L’intégrité et la rigueur de Mohamed Abdennabaoui le devancent pour ne pas nous convaincre que sa nomination exprime la volonté de Sa Majesté le Roi de mettre la loi au service de la justice et celle-ci au service du peuple. Son successeur à la tête du Ministère public, Hassan Daki mettra pour sa part en œuvre la vision d’une justice efficace que le Souverain souhaite de tous ses vœux et dont il a lancé les axes de réforme profonde – on a tendance à l’oublier – déjà projetée en 2012.
La Cour de cassation sera donc, à coup sûr, appelée à trancher dans un environnement où la loi devrait être adaptée constamment à la vie économique notamment mais articulée une fois pour toutes sur le principe sacro-saint de justice. L’article 134 concerne l’inconstitutionnalité et sera de ce fait appliqué stricto sensu.
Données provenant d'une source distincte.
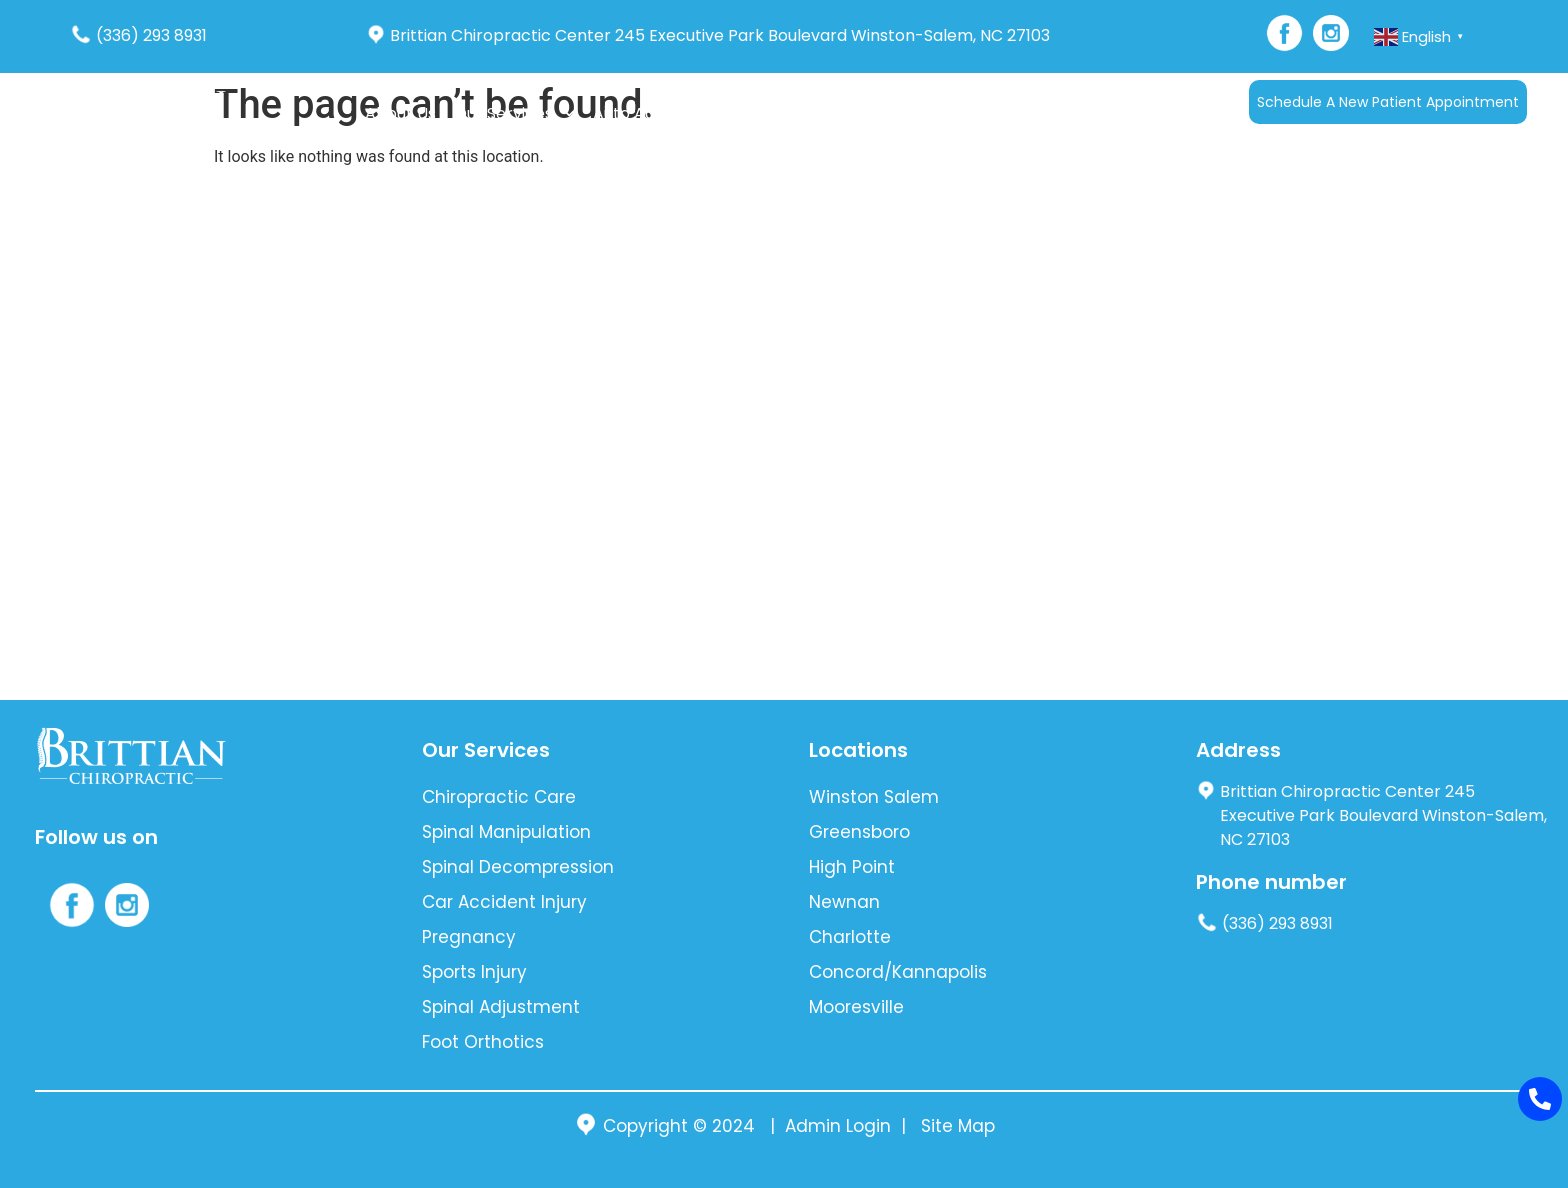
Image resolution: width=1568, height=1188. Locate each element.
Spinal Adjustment (501, 1007)
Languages (1067, 113)
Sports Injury (474, 972)
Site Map (958, 1126)
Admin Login (838, 1126)
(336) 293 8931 (138, 35)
Le président de la Cour de cassation et les membres de son équipe auront là aussi à redorer le blason d’une institution majeure, reine des tribunaux, dans la vie judiciaire nationale mais ternie quelque peu et surtout objet de sollicitations judiciaires fréquentes. Comme l’on dit, la justice n’est pas chargée de dire le vrai, mais le droit.
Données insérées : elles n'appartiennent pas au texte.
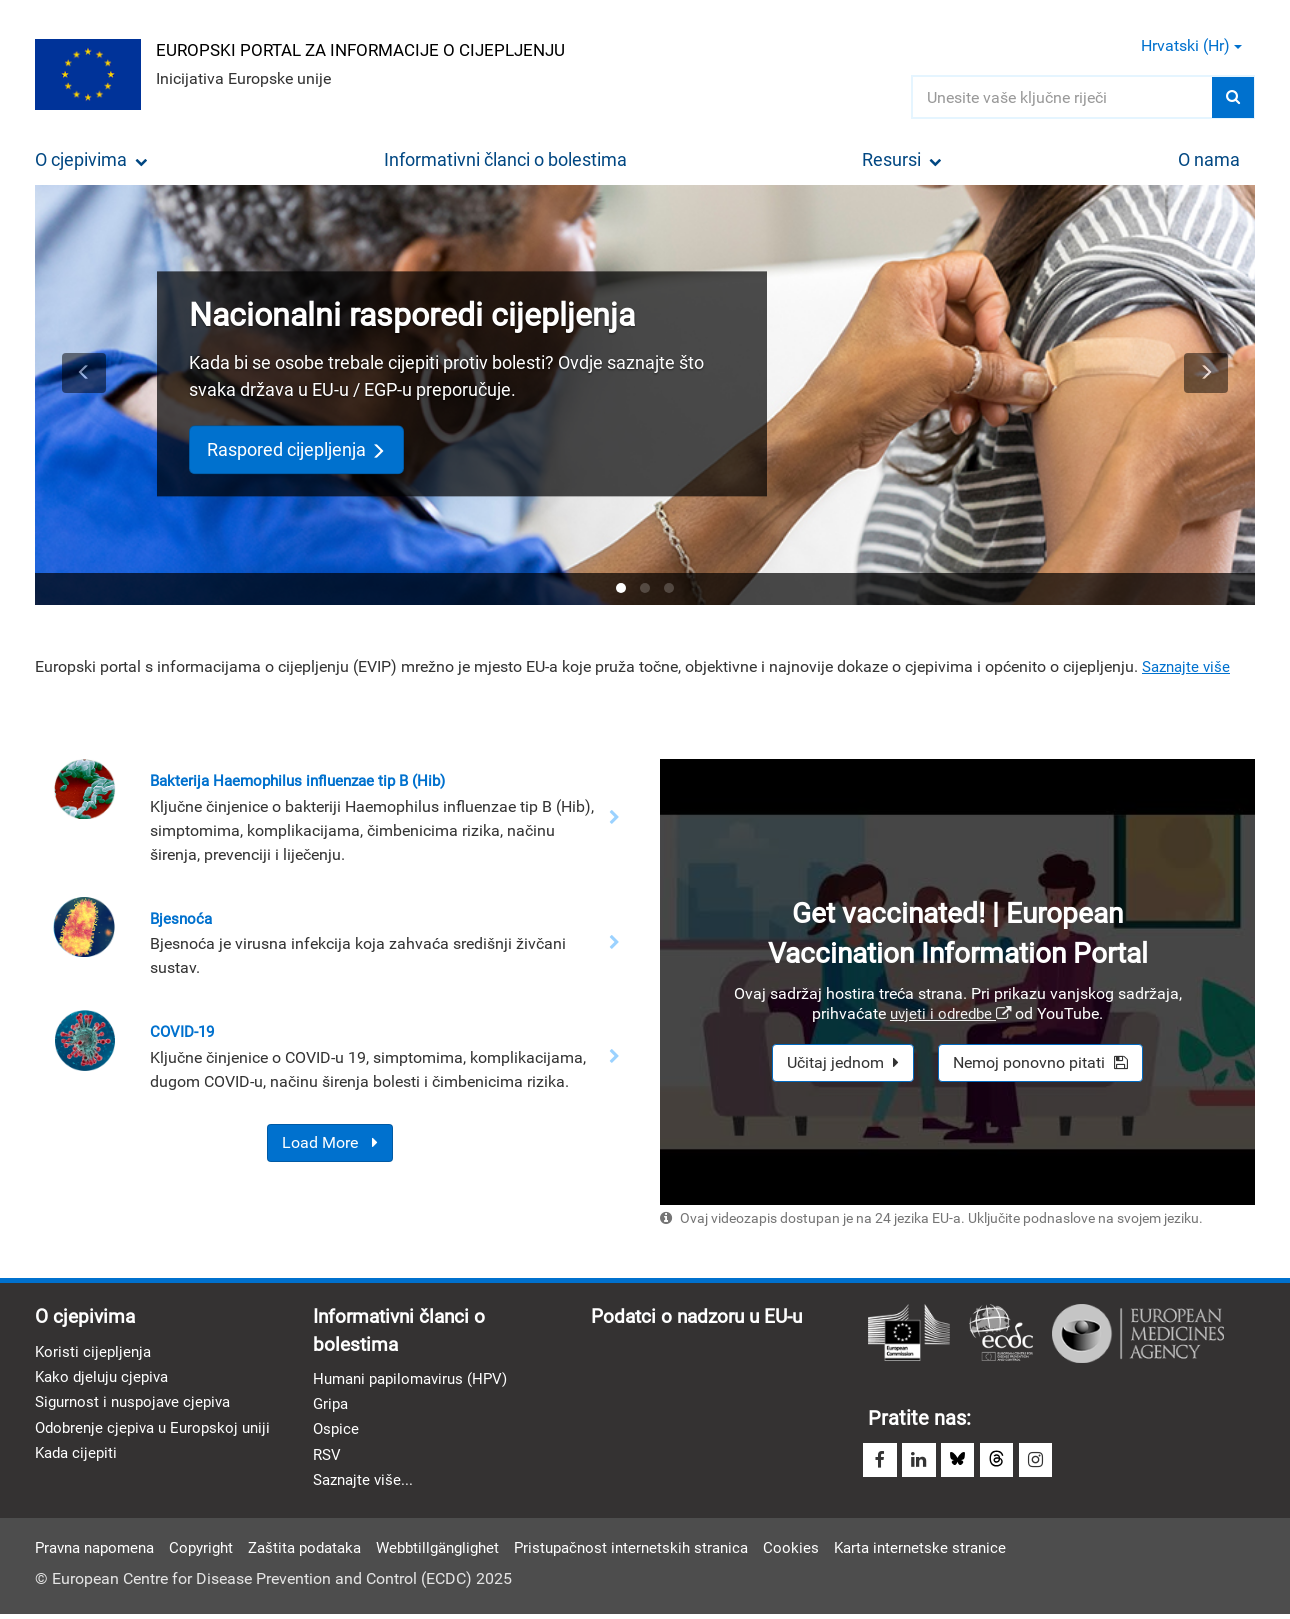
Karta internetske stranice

Une femme Première présidente de la Cour des comptes ? Voilà qui nous réjouit et nous interpelle. Wali et figure emblématique de l’Administration de l’Intérieur. De surcroît dans le sillage d’un Driss Jettou, qui n’a eu de cesse de mener un travail de pointage, appuyé sur des rapports éclairants dont la qualité première est la discrétion. Mme El Adaoui a donné les preuves de sa fermeté, une sorte de « main de fer dans un gant de velours», rigoureuse et volontariste. On en vient à Ahmed Rahhou, un polytechnicien de la première heure et lauréat de l’Ecole nationale supérieure des télécommunications de Paris qui, le sourire à peine détaché, a mené un travail colossal pendant ces dernières années. Il a dirigé de 2003 à 2009 le groupe Lesieur Cristal, et nommé ensuite par le Roi, il a redressé le CIH (Crédit immobilier et hôtelier) qui était naufragé, il a rempli sa mission à Bruxelles auprès de l’Union européenne, celle de soustraire le Royaume du Maroc de la sinistre « Liste grise », en somme il s’est acquitté avec panache de tâches qui lui ont été confiées.
Economiste et financier, Ahmed Rahhou aura à prendre en charge en particulier le lourd dossier du secteur des carburants, véritable serpent de mer dont un rapport a été étrangement soumis à l’arbitrage du Souverain. A tort ou à raison, la tâche du gouvernement n’était-elle pas de prendre en charge ce dossier et de le régler sui generis ? Quelqu’un nous a dit que le gouvernement à dominance islamique ne « se mouille pas », il préfère laisser la patate chaude aux autres… Or, les islamistes sont devenus les maîtres de l’art à couper les cheveux en quatre… Le Roi responsabilise donc, place chacun devant sa conscience et instaure une morale publique.